TASK GOAL ▸ Copy out the full set of records. Keep every word the same.

MATERIAL PROVIDED ▸
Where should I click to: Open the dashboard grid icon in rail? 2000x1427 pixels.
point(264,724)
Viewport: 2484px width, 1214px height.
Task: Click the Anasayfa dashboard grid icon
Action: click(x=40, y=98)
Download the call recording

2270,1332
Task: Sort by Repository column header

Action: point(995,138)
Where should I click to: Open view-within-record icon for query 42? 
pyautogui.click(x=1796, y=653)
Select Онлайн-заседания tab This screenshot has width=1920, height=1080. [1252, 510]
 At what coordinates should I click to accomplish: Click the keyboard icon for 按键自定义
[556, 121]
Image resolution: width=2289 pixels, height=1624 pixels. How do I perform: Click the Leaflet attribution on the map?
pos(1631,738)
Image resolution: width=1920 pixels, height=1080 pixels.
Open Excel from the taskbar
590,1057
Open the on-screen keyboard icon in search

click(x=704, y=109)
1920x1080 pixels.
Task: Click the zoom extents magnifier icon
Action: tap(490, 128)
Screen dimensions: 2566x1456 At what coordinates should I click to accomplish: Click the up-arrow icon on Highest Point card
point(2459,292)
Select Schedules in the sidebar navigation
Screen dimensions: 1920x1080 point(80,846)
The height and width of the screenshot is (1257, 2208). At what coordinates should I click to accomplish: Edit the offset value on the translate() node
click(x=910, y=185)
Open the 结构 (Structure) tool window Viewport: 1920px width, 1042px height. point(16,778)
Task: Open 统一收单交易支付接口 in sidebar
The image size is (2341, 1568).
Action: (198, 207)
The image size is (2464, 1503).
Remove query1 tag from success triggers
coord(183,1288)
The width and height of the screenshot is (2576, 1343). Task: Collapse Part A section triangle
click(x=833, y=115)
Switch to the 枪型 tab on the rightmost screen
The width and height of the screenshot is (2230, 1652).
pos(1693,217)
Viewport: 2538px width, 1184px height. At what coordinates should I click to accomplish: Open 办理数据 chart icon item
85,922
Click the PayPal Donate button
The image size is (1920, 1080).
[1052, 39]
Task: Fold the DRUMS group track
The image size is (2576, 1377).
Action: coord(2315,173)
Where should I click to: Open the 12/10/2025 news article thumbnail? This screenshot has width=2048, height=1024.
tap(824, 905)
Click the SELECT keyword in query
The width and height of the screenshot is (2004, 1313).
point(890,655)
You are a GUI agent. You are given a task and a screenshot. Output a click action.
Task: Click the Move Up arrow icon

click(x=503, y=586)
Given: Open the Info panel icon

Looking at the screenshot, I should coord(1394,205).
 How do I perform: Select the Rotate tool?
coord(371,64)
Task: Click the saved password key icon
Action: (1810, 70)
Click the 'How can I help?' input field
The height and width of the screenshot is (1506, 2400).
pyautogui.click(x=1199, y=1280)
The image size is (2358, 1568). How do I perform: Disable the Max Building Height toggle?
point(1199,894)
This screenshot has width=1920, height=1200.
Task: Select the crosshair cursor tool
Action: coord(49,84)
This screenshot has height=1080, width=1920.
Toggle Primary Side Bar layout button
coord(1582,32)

TASK RESPONSE ▸
Where should I click to: Open the dashboard grid icon in rail? 2000x1427 pixels.
point(264,724)
Viewport: 2484px width, 1214px height.
Task: Click the Anasayfa dashboard grid icon
Action: click(x=40, y=98)
Download the call recording

2270,1332
Task: Sort by Repository column header

Action: point(995,138)
Where should I click to: Open view-within-record icon for query 42? 
pyautogui.click(x=1796, y=653)
Select Онлайн-заседания tab This screenshot has width=1920, height=1080. [1252, 510]
 At what coordinates should I click to accomplish: Click the keyboard icon for 按键自定义
[556, 121]
Image resolution: width=2289 pixels, height=1624 pixels. How do I perform: Click the Leaflet attribution on the map?
pos(1631,738)
Image resolution: width=1920 pixels, height=1080 pixels.
Open Excel from the taskbar
590,1057
Open the on-screen keyboard icon in search

click(x=704, y=109)
1920x1080 pixels.
Task: Click the zoom extents magnifier icon
Action: tap(490, 128)
Screen dimensions: 2566x1456 At what coordinates should I click to accomplish: Click the up-arrow icon on Highest Point card
point(2459,292)
Select Schedules in the sidebar navigation
Screen dimensions: 1920x1080 point(80,846)
The height and width of the screenshot is (1257, 2208). At what coordinates should I click to accomplish: Edit the offset value on the translate() node
click(x=910, y=185)
Open the 结构 (Structure) tool window Viewport: 1920px width, 1042px height. point(16,778)
Task: Open 统一收单交易支付接口 in sidebar
The image size is (2341, 1568).
Action: (198, 207)
The image size is (2464, 1503).
Remove query1 tag from success triggers
coord(183,1288)
The width and height of the screenshot is (2576, 1343). Task: Collapse Part A section triangle
click(x=833, y=115)
Switch to the 枪型 tab on the rightmost screen
The width and height of the screenshot is (2230, 1652).
pos(1693,217)
Viewport: 2538px width, 1184px height. At what coordinates should I click to accomplish: Open 办理数据 chart icon item
85,922
Click the PayPal Donate button
The image size is (1920, 1080).
[1052, 39]
Task: Fold the DRUMS group track
The image size is (2576, 1377).
Action: coord(2315,173)
Where should I click to: Open the 12/10/2025 news article thumbnail? This screenshot has width=2048, height=1024.
tap(824, 905)
Click the SELECT keyword in query
The width and height of the screenshot is (2004, 1313).
point(890,655)
You are a GUI agent. You are given a task and a screenshot. Output a click action.
Task: Click the Move Up arrow icon

click(x=503, y=586)
Given: Open the Info panel icon

Looking at the screenshot, I should coord(1394,205).
 How do I perform: Select the Rotate tool?
coord(371,64)
Task: Click the saved password key icon
Action: (1810, 70)
Click the 'How can I help?' input field
The height and width of the screenshot is (1506, 2400).
pyautogui.click(x=1199, y=1280)
The image size is (2358, 1568). How do I perform: Disable the Max Building Height toggle?
point(1199,894)
This screenshot has width=1920, height=1200.
Task: Select the crosshair cursor tool
Action: coord(49,84)
This screenshot has height=1080, width=1920.
Toggle Primary Side Bar layout button
coord(1582,32)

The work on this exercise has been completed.